* Work to complete:
[A] In the Qubes boot-failure thread, what did the poster accidentally remove in dom0?
[B] Please rewrite the paragraph of the Qubes boot-failure thread beginning "I finally figured it out" as a short bulleted list that keeps its main facts.

* Source document:
<<<<

I suspect that grub2-mkconfig is, by default, creating broken initial ramdisks which don’t have the right modules included to mount the root filesystem.

You can boot from Qubes Installation ISO in Recovery mode and mount and chroot to your system there to change /etc/default/grub to what it was before and run grub2-mkconfig -o /boot/grub2/grub.cfg from chroot.

The following command changed the initrd:

/bin/kernel-install -v add 5.16.13-2.fc32.qubes.x86_64 /boot/vmlinuz-5.16.13-2.fc32.qubes.x86_64

and now I have a boot process which fails in a simpler way - it simply prints

device-mapper: table: 253:0: crypt: unknown target type
device-mapper: ioctl: error adding target to table
[FAILED] Failed to start Cryptography Setup for luks-blah-blah

and then after a delay, eventually drops me to a Dracut Emergency Shell, which was what I wanted.

As I said above, removing the new Xen and kernel arguments does not fix the problem.

It seems like the dm-crypt kernel module is missing in initramfs. You can try to regenerate initramfs with dracut from chroot (don’t forget to mount /boot partition):
dracut --kver your-kernel-version
Also you can extract files from initramfs and check if the dm-crypt kernel module is present.

I finally figured it out. I had accidentally removed the symlink at /sbin in dom0 by running tar xpvf on a .tar file I had created, containing some software I had compiled for dom0 (unfortunately, tar does not make it obvious that it has overwritten the symlink). This is not the first time I have broken a system by running tar at /, either! The command not found errors that I had seen should have been a clue to me (although I still do get one harmless command not found error after fixing this).

The fix was to run:

cd /
mv sbin/* usr/sbin
rmdir sbin
ln -s usr/sbin

and then run the kernel-install command in my previous post again.

>>>>

* Dataset section:
<<<<

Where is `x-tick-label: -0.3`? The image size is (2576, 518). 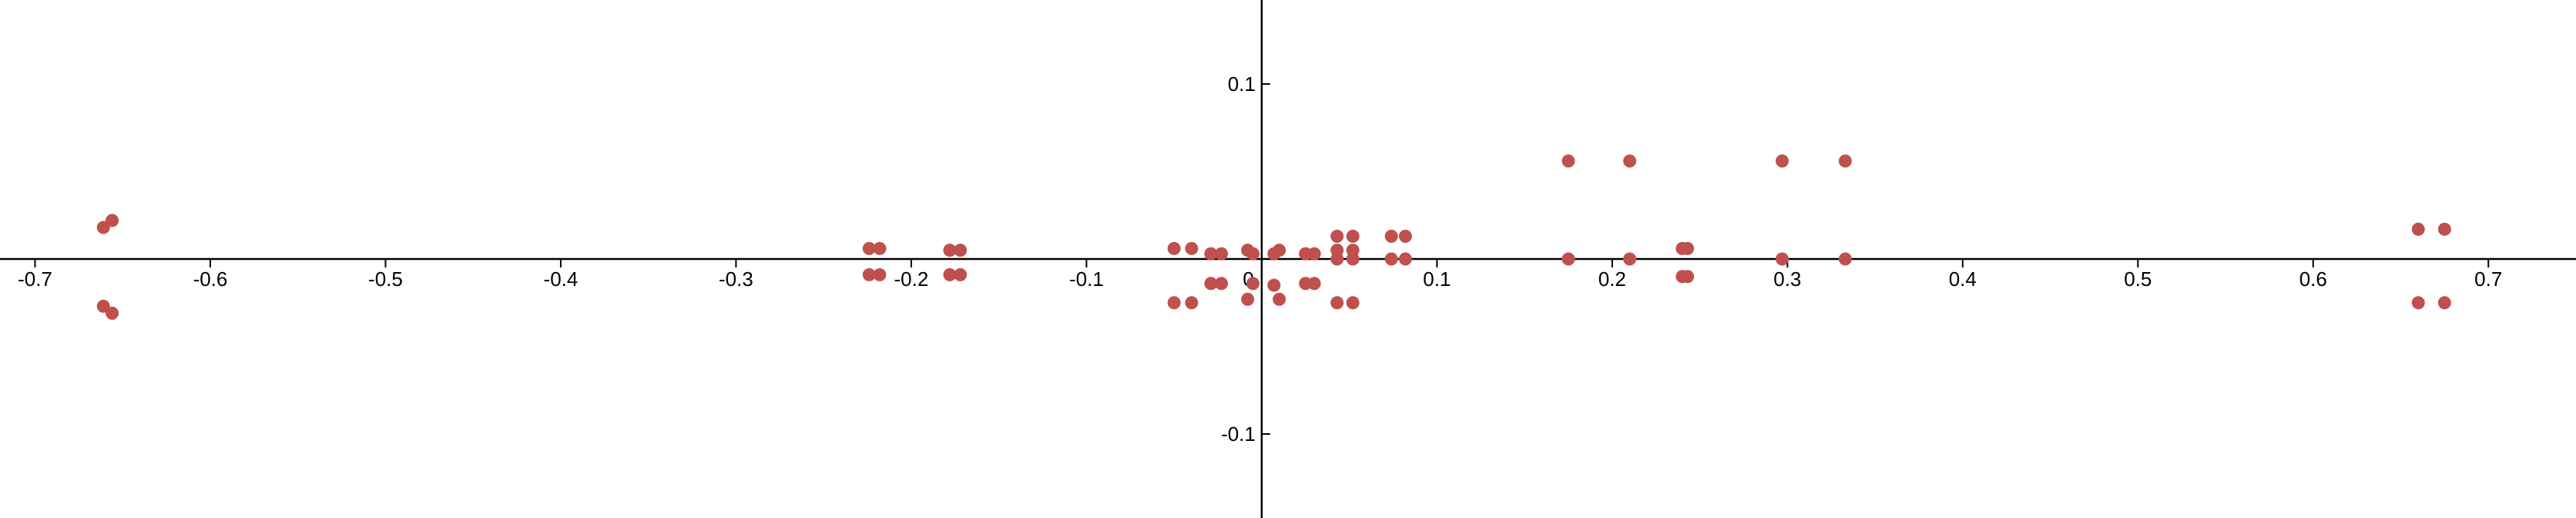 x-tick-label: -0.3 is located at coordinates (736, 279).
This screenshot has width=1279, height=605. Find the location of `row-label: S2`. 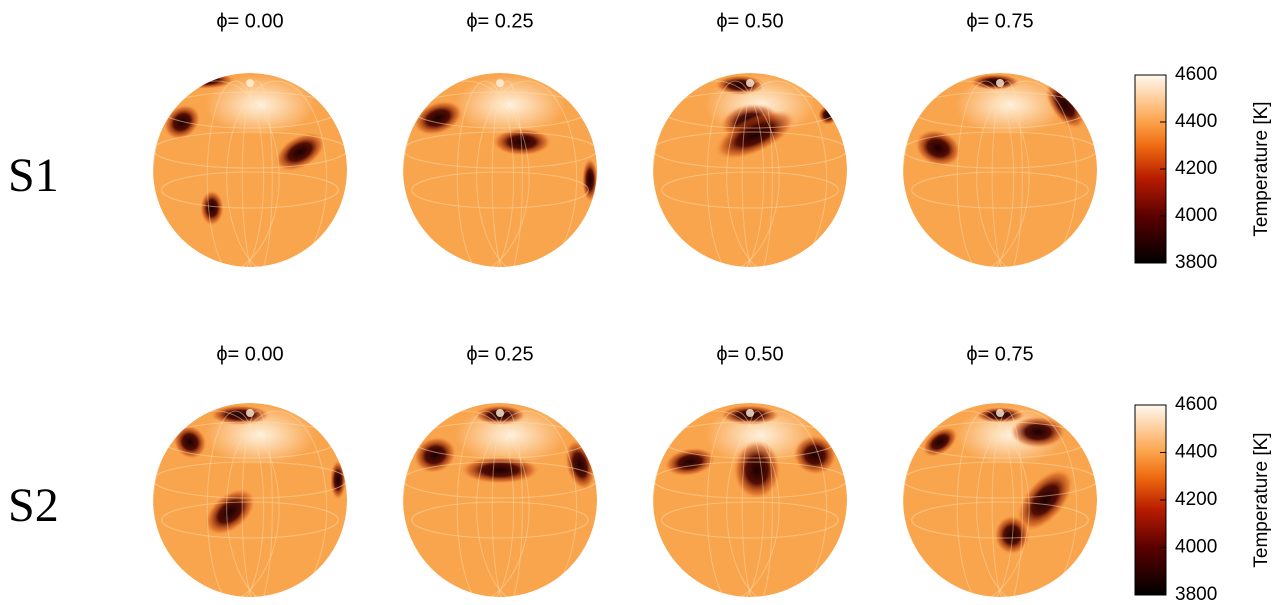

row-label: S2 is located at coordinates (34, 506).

>>>>

* Per-task outputs:
[A] The symlink at /sbin.

[B]
- The cause was an accidentally removed symlink at /sbin in dom0.
- It happened when tar xpvf was run on a self-created .tar file holding software compiled for dom0.
- tar does not make it obvious that it has overwritten the symlink.
- This is not the first time running tar at / has broken a system.
- The earlier command not found errors should have been a clue, though one harmless command not found error still appears after the fix.